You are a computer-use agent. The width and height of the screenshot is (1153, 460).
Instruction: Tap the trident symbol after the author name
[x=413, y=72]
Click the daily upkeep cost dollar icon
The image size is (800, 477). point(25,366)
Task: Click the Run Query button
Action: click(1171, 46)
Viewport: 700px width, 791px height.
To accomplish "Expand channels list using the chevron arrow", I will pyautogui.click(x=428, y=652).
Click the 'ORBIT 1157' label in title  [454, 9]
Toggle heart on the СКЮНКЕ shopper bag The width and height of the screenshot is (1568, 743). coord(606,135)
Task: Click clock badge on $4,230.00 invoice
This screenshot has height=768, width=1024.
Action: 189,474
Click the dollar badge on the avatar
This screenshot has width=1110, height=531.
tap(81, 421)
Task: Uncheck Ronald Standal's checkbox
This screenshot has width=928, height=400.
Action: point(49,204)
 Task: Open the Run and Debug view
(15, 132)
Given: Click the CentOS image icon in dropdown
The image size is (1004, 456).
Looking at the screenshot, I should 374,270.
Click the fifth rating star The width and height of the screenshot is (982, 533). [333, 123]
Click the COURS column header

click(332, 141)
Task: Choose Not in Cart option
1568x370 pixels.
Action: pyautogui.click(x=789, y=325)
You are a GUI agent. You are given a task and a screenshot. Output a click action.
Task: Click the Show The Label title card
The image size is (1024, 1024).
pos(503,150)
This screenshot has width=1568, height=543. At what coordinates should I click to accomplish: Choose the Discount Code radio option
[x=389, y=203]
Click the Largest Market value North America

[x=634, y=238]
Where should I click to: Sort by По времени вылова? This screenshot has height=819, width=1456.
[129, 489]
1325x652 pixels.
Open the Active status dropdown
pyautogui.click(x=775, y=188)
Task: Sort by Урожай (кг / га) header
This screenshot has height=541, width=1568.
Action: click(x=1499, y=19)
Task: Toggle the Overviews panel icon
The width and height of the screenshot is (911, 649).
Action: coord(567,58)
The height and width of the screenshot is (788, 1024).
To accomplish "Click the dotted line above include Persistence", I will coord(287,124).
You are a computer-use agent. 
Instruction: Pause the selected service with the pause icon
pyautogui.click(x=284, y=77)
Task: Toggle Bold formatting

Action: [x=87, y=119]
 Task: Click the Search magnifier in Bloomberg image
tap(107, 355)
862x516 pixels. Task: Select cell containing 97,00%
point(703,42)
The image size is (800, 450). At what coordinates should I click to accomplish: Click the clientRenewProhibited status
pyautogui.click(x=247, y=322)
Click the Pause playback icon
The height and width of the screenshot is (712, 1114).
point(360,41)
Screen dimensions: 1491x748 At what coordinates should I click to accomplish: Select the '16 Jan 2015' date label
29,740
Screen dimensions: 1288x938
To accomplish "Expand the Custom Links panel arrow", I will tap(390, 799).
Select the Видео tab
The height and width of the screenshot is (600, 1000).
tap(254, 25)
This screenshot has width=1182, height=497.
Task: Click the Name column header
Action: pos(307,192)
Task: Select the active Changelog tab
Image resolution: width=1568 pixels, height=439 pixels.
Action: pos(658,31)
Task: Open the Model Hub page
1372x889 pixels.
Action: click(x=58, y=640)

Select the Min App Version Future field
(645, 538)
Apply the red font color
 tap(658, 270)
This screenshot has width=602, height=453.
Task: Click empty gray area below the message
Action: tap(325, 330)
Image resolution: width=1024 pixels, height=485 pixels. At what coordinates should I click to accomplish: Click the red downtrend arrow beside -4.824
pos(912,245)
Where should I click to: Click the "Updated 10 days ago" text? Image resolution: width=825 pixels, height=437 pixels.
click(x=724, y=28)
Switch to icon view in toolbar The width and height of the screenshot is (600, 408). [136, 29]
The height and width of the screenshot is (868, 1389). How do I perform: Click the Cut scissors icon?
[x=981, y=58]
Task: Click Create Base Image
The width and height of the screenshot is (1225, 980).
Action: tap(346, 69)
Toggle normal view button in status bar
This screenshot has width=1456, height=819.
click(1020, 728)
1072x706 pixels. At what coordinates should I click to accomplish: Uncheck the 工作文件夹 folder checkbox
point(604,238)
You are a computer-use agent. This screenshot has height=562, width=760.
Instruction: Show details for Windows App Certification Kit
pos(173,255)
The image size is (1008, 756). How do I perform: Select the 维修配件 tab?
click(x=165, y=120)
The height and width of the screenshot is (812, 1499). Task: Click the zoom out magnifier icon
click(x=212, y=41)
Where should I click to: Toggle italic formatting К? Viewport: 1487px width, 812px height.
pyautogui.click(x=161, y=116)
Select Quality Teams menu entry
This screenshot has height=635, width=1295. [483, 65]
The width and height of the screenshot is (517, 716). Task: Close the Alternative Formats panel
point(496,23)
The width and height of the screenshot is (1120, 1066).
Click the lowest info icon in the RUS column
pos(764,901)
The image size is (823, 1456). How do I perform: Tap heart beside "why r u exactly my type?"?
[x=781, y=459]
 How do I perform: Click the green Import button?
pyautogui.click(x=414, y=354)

###

§ Work item
Everything in the listing should be set down again exactly.

§ Worked solution
You are a computer-use agent. The width and height of the screenshot is (1153, 460).
Instruction: Tap the trident symbol after the author name
[x=413, y=72]
Click the daily upkeep cost dollar icon
The image size is (800, 477). point(25,366)
Task: Click the Run Query button
Action: click(1171, 46)
Viewport: 700px width, 791px height.
To accomplish "Expand channels list using the chevron arrow", I will pyautogui.click(x=428, y=652).
Click the 'ORBIT 1157' label in title  [454, 9]
Toggle heart on the СКЮНКЕ shopper bag The width and height of the screenshot is (1568, 743). coord(606,135)
Task: Click clock badge on $4,230.00 invoice
This screenshot has height=768, width=1024.
Action: 189,474
Click the dollar badge on the avatar
This screenshot has width=1110, height=531.
tap(81, 421)
Task: Uncheck Ronald Standal's checkbox
This screenshot has width=928, height=400.
Action: point(49,204)
 Task: Open the Run and Debug view
(15, 132)
Given: Click the CentOS image icon in dropdown
The image size is (1004, 456).
Looking at the screenshot, I should 374,270.
Click the fifth rating star The width and height of the screenshot is (982, 533). [333, 123]
Click the COURS column header

click(332, 141)
Task: Choose Not in Cart option
1568x370 pixels.
Action: pyautogui.click(x=789, y=325)
You are a GUI agent. You are given a task and a screenshot. Output a click action.
Task: Click the Show The Label title card
The image size is (1024, 1024).
pos(503,150)
This screenshot has width=1568, height=543. At what coordinates should I click to accomplish: Choose the Discount Code radio option
[x=389, y=203]
Click the Largest Market value North America

[x=634, y=238]
Where should I click to: Sort by По времени вылова? This screenshot has height=819, width=1456.
[129, 489]
1325x652 pixels.
Open the Active status dropdown
pyautogui.click(x=775, y=188)
Task: Sort by Урожай (кг / га) header
This screenshot has height=541, width=1568.
Action: click(x=1499, y=19)
Task: Toggle the Overviews panel icon
The width and height of the screenshot is (911, 649).
Action: coord(567,58)
The height and width of the screenshot is (788, 1024).
To accomplish "Click the dotted line above include Persistence", I will coord(287,124).
You are a computer-use agent. 
Instruction: Pause the selected service with the pause icon
pyautogui.click(x=284, y=77)
Task: Toggle Bold formatting

Action: [x=87, y=119]
 Task: Click the Search magnifier in Bloomberg image
tap(107, 355)
862x516 pixels. Task: Select cell containing 97,00%
point(703,42)
The image size is (800, 450). At what coordinates should I click to accomplish: Click the clientRenewProhibited status
pyautogui.click(x=247, y=322)
Click the Pause playback icon
The height and width of the screenshot is (712, 1114).
point(360,41)
Screen dimensions: 1491x748 At what coordinates should I click to accomplish: Select the '16 Jan 2015' date label
29,740
Screen dimensions: 1288x938
To accomplish "Expand the Custom Links panel arrow", I will tap(390, 799).
Select the Видео tab
The height and width of the screenshot is (600, 1000).
tap(254, 25)
This screenshot has width=1182, height=497.
Task: Click the Name column header
Action: pos(307,192)
Task: Select the active Changelog tab
Image resolution: width=1568 pixels, height=439 pixels.
Action: pos(658,31)
Task: Open the Model Hub page
1372x889 pixels.
Action: click(x=58, y=640)

Select the Min App Version Future field
(645, 538)
Apply the red font color
 tap(658, 270)
This screenshot has width=602, height=453.
Task: Click empty gray area below the message
Action: tap(325, 330)
Image resolution: width=1024 pixels, height=485 pixels. At what coordinates should I click to accomplish: Click the red downtrend arrow beside -4.824
pos(912,245)
Where should I click to: Click the "Updated 10 days ago" text? Image resolution: width=825 pixels, height=437 pixels.
click(x=724, y=28)
Switch to icon view in toolbar The width and height of the screenshot is (600, 408). [136, 29]
The height and width of the screenshot is (868, 1389). How do I perform: Click the Cut scissors icon?
[x=981, y=58]
Task: Click Create Base Image
The width and height of the screenshot is (1225, 980).
Action: tap(346, 69)
Toggle normal view button in status bar
This screenshot has width=1456, height=819.
click(1020, 728)
1072x706 pixels. At what coordinates should I click to accomplish: Uncheck the 工作文件夹 folder checkbox
point(604,238)
You are a computer-use agent. This screenshot has height=562, width=760.
Instruction: Show details for Windows App Certification Kit
pos(173,255)
The image size is (1008, 756). How do I perform: Select the 维修配件 tab?
click(x=165, y=120)
The height and width of the screenshot is (812, 1499). Task: Click the zoom out magnifier icon
click(x=212, y=41)
Where should I click to: Toggle italic formatting К? Viewport: 1487px width, 812px height.
pyautogui.click(x=161, y=116)
Select Quality Teams menu entry
This screenshot has height=635, width=1295. [483, 65]
The width and height of the screenshot is (517, 716). Task: Close the Alternative Formats panel
point(496,23)
The width and height of the screenshot is (1120, 1066).
Click the lowest info icon in the RUS column
pos(764,901)
The image size is (823, 1456). How do I perform: Tap heart beside "why r u exactly my type?"?
[x=781, y=459]
 How do I perform: Click the green Import button?
pyautogui.click(x=414, y=354)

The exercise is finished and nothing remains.